Crocolude
- claudiazafre
- 7 de ago.
- 2 min de leitura
Tens o sangue frio. O meu sempre foi quente e tímido. Nunca te importaste que tivessem medo de ti ou te achassem mais feio que o susto. Eu sempre quis que me achassem minimamente apresentável, mas é na tua companhia que me sinto segura e realmente “eu”. Sabes como é complicado sair da concha e mostrar como realmente se é? Eu falei-te disso e tu pareceste entender. Claramente, nunca tiveste esse problema mas escutaste os meus queixumes com profunda empatia. És só beleza pura aos meus olhos. Gostava que me protegesses sempre. És tão forte. O teu adjectivo talvez seja mesmo “destemido/a”. Nunca percebi o romance. Prefiro isto que temos. Esta amizade incomensurável e revestida de um platonismo comovente. Nunca iremos juntos para o altar. Os meus pais iam morrer de medo de ti porque os teus olhos são demasiado incisivos de tanto terem visto vida e morte. Tive namoradas e quando falavam, blablabla não deves fazer isto blablabla por que é que és assim blabalabala devias ponderar fazer blablabala, eu só pensava em ti, livre e sem medos. Sem reis, rainhas ou leis. Nunca te invejei, mas pensei várias vezes, como teria sido se tivesse nascido como tu. Seríamos ainda mais próximos. Admiro-te porque encaras a vida e a morte com a mesma espontaneidade e leveza. Eu tenho medo da morte. Na realidade, eu tenho medo de tudo mas não chega a ser covardia, é mesmo a fobia geral que engloba todas as outras. O medo do medo. Nos psiquiatras dizem-me que tenho isto e aquilo, distúrbios de personalidade indefinidos como dizem às crianças “Ah, é uma virose”. A profunda indefinição do ser. Foda-se. Passo-me com certas músicas, digo-te já, e sei que tu também. Ouvimos juntos Popul Vuh e depois Beyoncé. Somos eclécticos. Tu percebes que a música é o alimento da alma. Eu amo-te. E isso nunca irá mudar. Quantas vezes vi nos teus olhos, por vezes mortiços, o reflexo da minha jovialidade? Vezes sem conta e até me achei bonita, vê lá tu. Se me permitires, dormimos lado a lado esta noite. Eu sei que vou ter paz porque tu és o que sempre quis ser e nunca consegui.
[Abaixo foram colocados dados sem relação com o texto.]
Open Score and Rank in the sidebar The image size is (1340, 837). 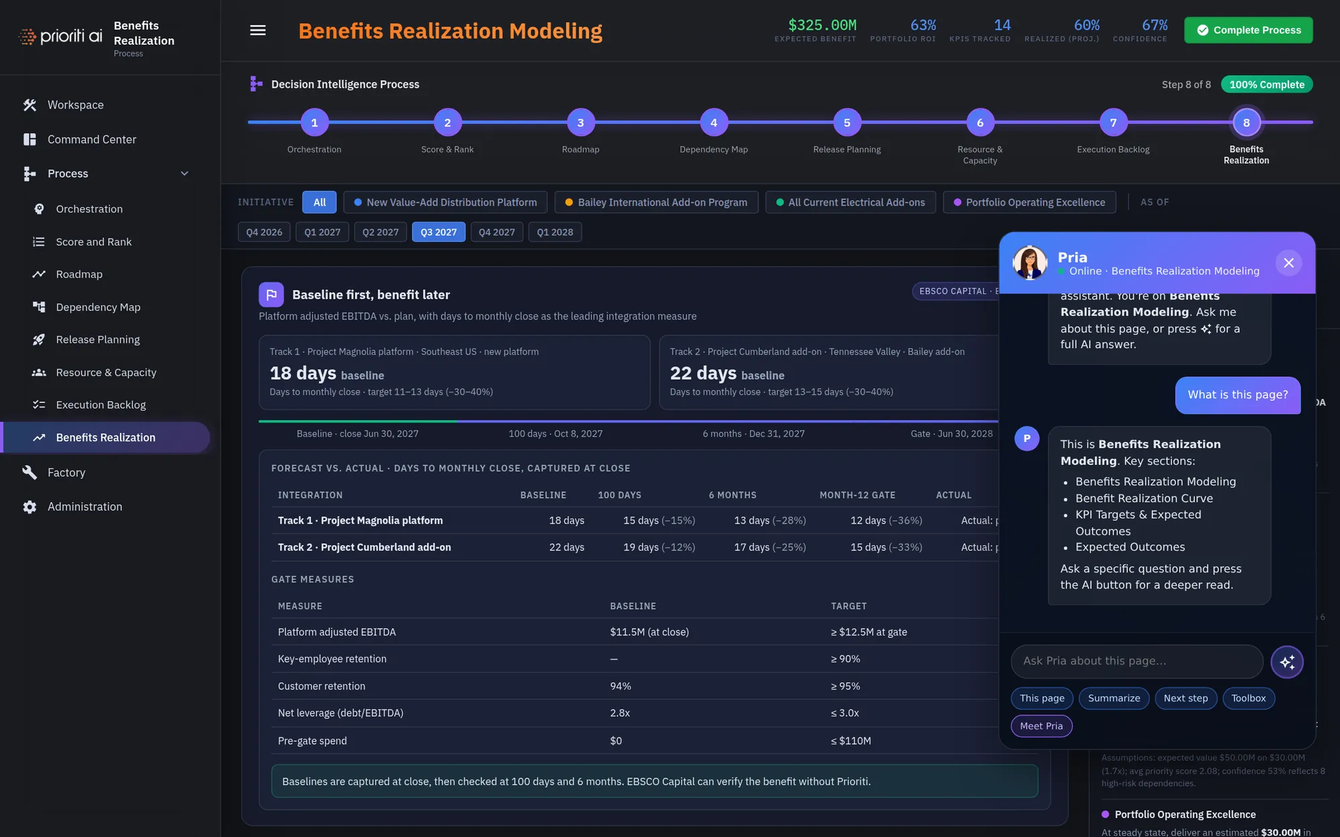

Antes de adormecer, vi nos teus olhos o reflexo de paisagens idílicas antes do Homem. Afaguei-te. Tu queres o teu espaço, tens esse direito. Como era lindo antes da raça humana…como era sublime….perfeito.
Os teus olhos amarelos pareciam dizer-me qualquer coisa mas talvez seja demasiado tarde. És de uma beleza singular. Tu e todos/as como tu.
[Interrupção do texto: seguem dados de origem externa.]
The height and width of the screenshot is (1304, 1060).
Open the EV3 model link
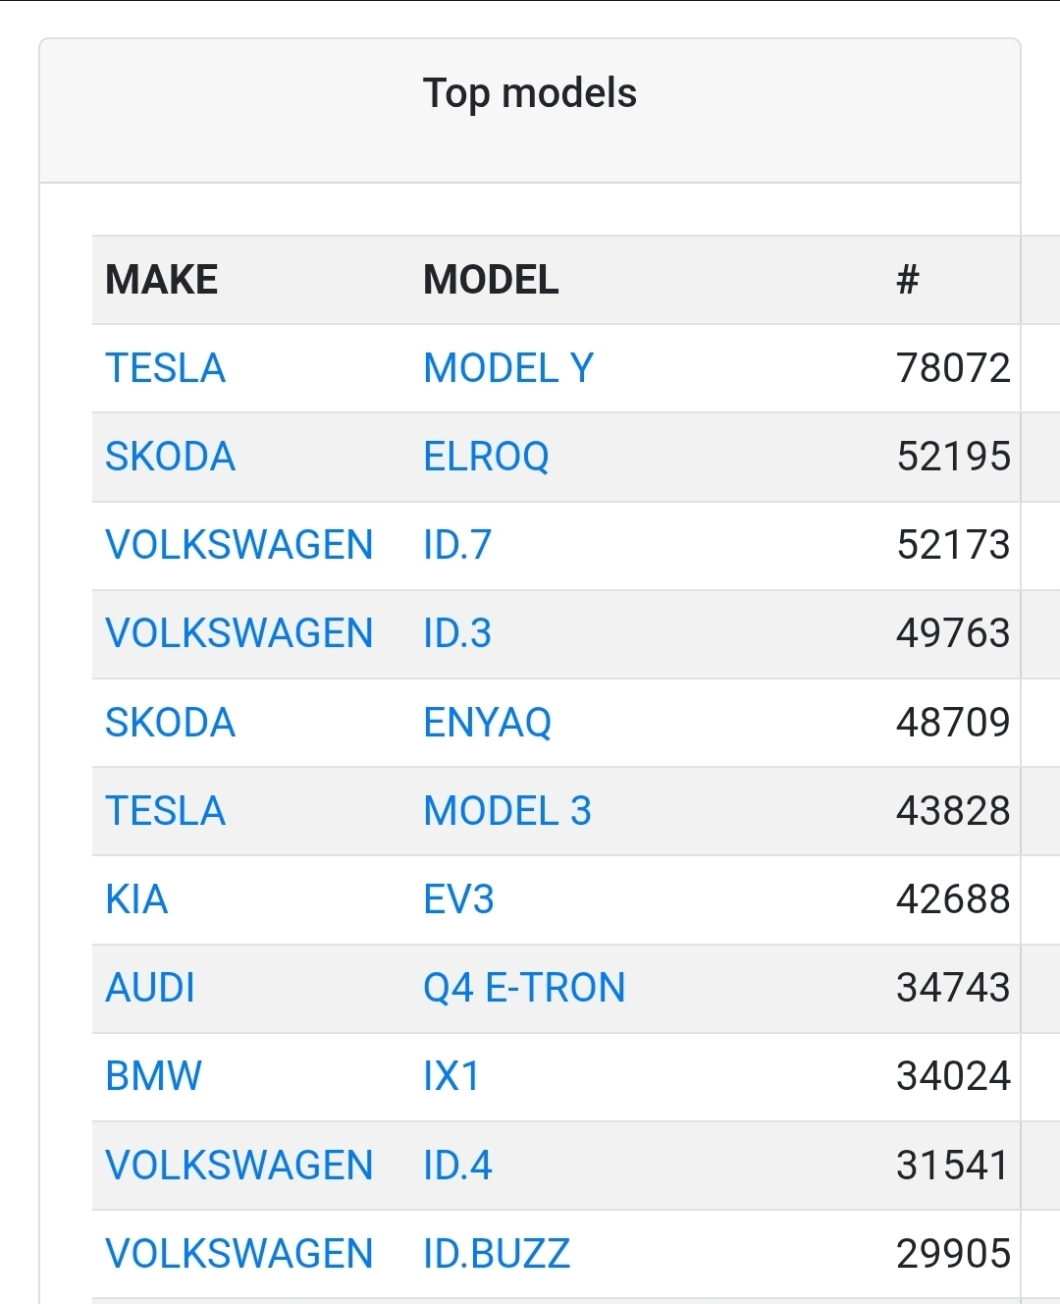click(458, 899)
Gosto desta nossa cena. Assim platónica. Assim linda. Adeus pessoas.
É aqui que entra a narradora externa para clarificar que a voz interior que fomos ouvindo nos deixou esta carta de amor a um crocodilo que trucidou o seu corpo e depois mergulhou no pântano. O seu corpo ficou irremediavelmente destruído mas acreditamos que a sua alma perdura. Um bom resto de vida para todas/os e bem-haja.